Access control model in Azure Data Lake Storage

Data Lake Storage supports the following authorization mechanisms:

  • Shared Key authorization
  • Shared access signature (SAS) authorization
  • Role-based access control (Azure RBAC)
  • Attribute-based access control (Azure ABAC)
  • Access control lists (ACL)

Shared Key, account SAS, and service SAS authorization grants access to a user (or application) without requiring them to have an identity in Microsoft Entra ID. With these forms of authentication, Azure RBAC, Azure ABAC, and ACLs have no effect. ACLs can be applied to user delegated SAS tokens because those tokens are secured with Microsoft Entra credentials. See Shared Key and SAS authorization.

Azure RBAC and ACL both require the user (or application) to have an identity in Microsoft Entra ID. Azure RBAC lets you grant "coarse-grain" access to storage account data, such as read or write access to all of the data in a storage account. Azure ABAC allows you to refine RBAC role assignments by adding conditions. For example, you can grant read or write access to all data objects in a storage account that have a specific tag. ACLs let you grant "fine-grained" access, such as write access to a specific directory or file.

This article focuses on Azure RBAC, ABAC, and ACLs, and how the system evaluates them together to make authorization decisions for storage account resources.

Role-based access control (Azure RBAC)

Azure RBAC uses role assignments to apply sets of permissions to security principals. A security principal is an object that represents a user, group, service principal, or managed identity that is defined in Microsoft Entra ID. A permission set can give a security principal a "coarse-grain" level of access such as read or write access to all of the data in a storage account or all of the data in a container.

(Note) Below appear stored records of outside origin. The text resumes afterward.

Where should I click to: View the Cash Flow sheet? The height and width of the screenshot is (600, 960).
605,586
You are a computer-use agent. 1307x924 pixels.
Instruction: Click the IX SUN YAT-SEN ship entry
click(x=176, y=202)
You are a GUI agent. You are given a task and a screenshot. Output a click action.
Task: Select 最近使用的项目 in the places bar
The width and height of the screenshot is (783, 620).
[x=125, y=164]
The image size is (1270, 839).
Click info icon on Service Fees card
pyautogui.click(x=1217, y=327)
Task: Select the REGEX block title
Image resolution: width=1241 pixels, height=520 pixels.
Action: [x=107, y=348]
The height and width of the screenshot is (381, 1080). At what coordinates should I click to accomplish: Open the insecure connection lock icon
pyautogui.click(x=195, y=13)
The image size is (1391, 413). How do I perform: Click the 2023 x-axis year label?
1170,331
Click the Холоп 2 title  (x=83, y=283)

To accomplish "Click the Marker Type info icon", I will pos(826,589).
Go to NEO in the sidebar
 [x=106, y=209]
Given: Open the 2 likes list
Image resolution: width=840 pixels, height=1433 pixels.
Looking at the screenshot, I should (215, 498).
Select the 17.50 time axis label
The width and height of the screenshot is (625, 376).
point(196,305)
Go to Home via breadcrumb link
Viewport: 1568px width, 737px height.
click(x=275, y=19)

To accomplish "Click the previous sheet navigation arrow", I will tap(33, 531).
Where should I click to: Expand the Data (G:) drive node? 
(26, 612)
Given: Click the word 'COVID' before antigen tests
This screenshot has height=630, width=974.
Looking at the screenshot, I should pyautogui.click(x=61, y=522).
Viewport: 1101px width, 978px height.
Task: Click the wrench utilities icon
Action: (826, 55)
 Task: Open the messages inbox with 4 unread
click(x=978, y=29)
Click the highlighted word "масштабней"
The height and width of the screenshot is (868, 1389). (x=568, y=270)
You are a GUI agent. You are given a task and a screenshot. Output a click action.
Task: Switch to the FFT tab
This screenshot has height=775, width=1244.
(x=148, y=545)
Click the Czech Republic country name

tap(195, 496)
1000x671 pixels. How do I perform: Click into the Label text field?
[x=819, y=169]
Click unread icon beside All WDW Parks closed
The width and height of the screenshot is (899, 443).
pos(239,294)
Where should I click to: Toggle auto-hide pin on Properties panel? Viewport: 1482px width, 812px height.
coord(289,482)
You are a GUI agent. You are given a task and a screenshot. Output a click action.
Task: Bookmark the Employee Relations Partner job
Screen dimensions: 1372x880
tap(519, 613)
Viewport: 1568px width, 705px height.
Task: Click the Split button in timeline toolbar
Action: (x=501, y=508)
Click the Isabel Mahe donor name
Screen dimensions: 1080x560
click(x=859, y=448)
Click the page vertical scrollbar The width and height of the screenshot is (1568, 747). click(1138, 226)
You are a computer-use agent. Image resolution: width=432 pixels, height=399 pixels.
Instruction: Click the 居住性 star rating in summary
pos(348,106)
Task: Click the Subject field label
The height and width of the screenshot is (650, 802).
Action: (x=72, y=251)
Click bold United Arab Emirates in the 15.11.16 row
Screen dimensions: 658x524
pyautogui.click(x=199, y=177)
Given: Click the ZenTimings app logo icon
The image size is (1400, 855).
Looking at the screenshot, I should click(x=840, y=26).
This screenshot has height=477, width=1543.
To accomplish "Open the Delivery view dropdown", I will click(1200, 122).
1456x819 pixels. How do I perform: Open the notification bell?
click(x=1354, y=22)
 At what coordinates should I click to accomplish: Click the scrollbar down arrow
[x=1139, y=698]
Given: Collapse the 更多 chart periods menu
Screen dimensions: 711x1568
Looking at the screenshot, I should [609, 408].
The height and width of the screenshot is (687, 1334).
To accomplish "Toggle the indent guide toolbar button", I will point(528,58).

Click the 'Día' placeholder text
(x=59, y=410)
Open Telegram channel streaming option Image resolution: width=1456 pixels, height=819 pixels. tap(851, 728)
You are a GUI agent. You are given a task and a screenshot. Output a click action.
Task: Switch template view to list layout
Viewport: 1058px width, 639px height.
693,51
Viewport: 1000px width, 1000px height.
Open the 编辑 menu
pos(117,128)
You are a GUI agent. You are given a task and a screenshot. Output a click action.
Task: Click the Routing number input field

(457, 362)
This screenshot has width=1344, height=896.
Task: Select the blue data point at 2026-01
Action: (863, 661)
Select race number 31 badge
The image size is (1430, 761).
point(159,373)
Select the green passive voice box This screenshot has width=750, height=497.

The following roles permit a security principal to access data in a storage account.

Role Description
Storage Blob Data Owner Full access to Blob storage containers and data. This access permits the security principal to set the owner an item, and to modify the ACLs of all items.
Storage Blob Data Contributor Read, write, and delete access to Blob storage containers and blobs. This access does not permit the security principal to set the ownership of an item, but it can modify the ACL of items that are owned by the security principal.
Storage Blob Data Reader Read and list Blob storage containers and blobs.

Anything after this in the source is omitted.